Nasi Goreng – Indonesian Fried Rice

Nasi goreng literally just means ‘fried rice’ in Bahasa and the key to this dish is the aromatic rempah made from eschallots, garlic, chilli and shrimp paste. It can be as simple as rice fried with the rempah and topped with a fried egg, or you can add other ingredients to it like I have here, with chicken, prawns and green beans. This is the third instalment of Fried Rice Fridays on my YouTube channel. Check out the video below.


3 cloves garlic, peeled

2 eschallots, peeled and roughly chopped

1 tsp belacan

½ cup canola oil

4 eggs

1 large red chilli, seeds removed (or other chillies as you prefer)

1 chicken breast, cut into 2cm cubes

10 medium prawns, peeled and butterflied

12 green beans, cut into 1cm pieces

4 cups cooked Jasmine rice, chilled overnight in the fridge

1 tbsp kecap manis

To serve:

prawn crackers (keropok udang)

sliced cucumber

sliced tomato


Combine the garlic, eschallots, belacan and chilli in a small food processor and process to a coarse paste (rempah).

Heat the oil in a wok and fry the eggs one at a time until puffy, and browned and crisp around the edges.
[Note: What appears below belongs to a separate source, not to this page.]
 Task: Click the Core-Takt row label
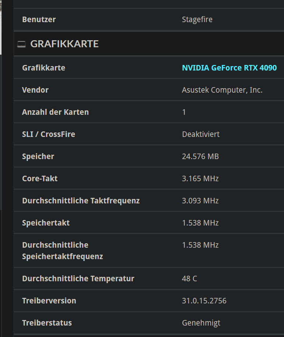(x=40, y=179)
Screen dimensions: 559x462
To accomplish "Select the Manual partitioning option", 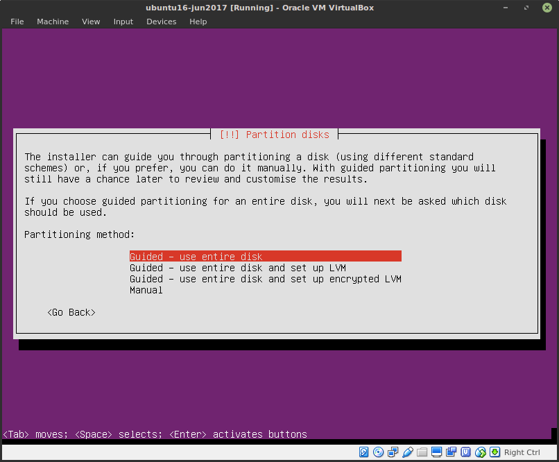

Set the eggs aside. You can use this oil to fry your prawn crackers if you like. Remove the oil from the wok, leaving about 2-3 tablespoons for further frying. Return the wok to medium heat.

Add the rempah to the oil and fry, stirring frequently for about 5 minutes, or until the oil separates from the solids and they are darkened and fragrant. Increase the heat under the wok and add the chicken breast, prawns and beans and toss for a minute or two until the chicken and prawns are barely cooked through. Add the rice and toss well. Drizzle over the kecap manis and mix until the rice is uniformly coated and lightly toasted. Remove the fried rice to a plate and serve with the prawn crackers, sliced cucumber and tomato, and top with a fried egg.

Top Tips for Nasi Goreng

  1. Try this with dried shrimp or topped with fried dried anchovies (ikan bilis) for a different twist.
  2. You can adjust the spiciness of the dish by the kind of chillies you use. Hotter chillies will obviously produce a hotter dish.
  3. Don’t skimp on the accompaniments. All fried rice dishes are a combination of egg and rice at a minimum, but the best thing about nasi goreng is the contrast of textures you get between the soft, oily rice, the soft, oozy egg, the fresh cucumber and tomato, and the crunchy prawn cracker.
Hokkien Fried Rice

Hokkien Fried Rice is a Taiwanese dish with origins in the Hokkien people who originally came from Fujian Province in China. It’s different to other fried rice dishes in that a simple egg fried rice is topped with lightly braised ingredients. In true Hokkien style, the dish often contains a mixture of dried seafood, as well as ingredients from the land and mountains, but you can use any ingredients you like, really.


Serves 4

2 chicken thighs, cut into 3 cm pieces

3 dried shiitake mushrooms, soaked in 2 cups hot water for 20 minutes and sliced

¼ cup dried scallops, soaked in hot water

4 tbsp canola oil

2 eggs, lightly beaten

3 cups day-old cooked Jasmine rice, preferably cooked in chicken stock

salt, to season

2 cloves garlic

4 cm ginger, cut into thin matchsticks

2 chicken thighs, cut into 3 cm pieces

4 spring onions, cut into 5cm lengths

1 small carrot, cut into 3 cm pieces

2 tbsp bamboo shoots, cut into matchsticks

2 pieces Taiwanese five spice tofu, cut into 1.5cm pieces

2 tbsp oyster sauce

1 tbsp soy sauce

1 tbsp Shaoxing wine

a pinch of sugar

½ cup raw prawns, peeled and butterflied

1 tbsp cornflour


Chicken marinade

½ tsp cornflour

1 tsp soy sauce

1 tsp Shaoxing wine


Combine the chicken with the ingredients for the chicken marinade and set aside. Heat your wok over high heat and add half the oil. Add the eggs and stir well. When the egg is nearly set add the rice and toss well to coat with the pieces of egg. Separate the clumps of rice by pressing them against the side of the wok with the back of your wok spatula. Season with salt and remove from the wok to a bowl.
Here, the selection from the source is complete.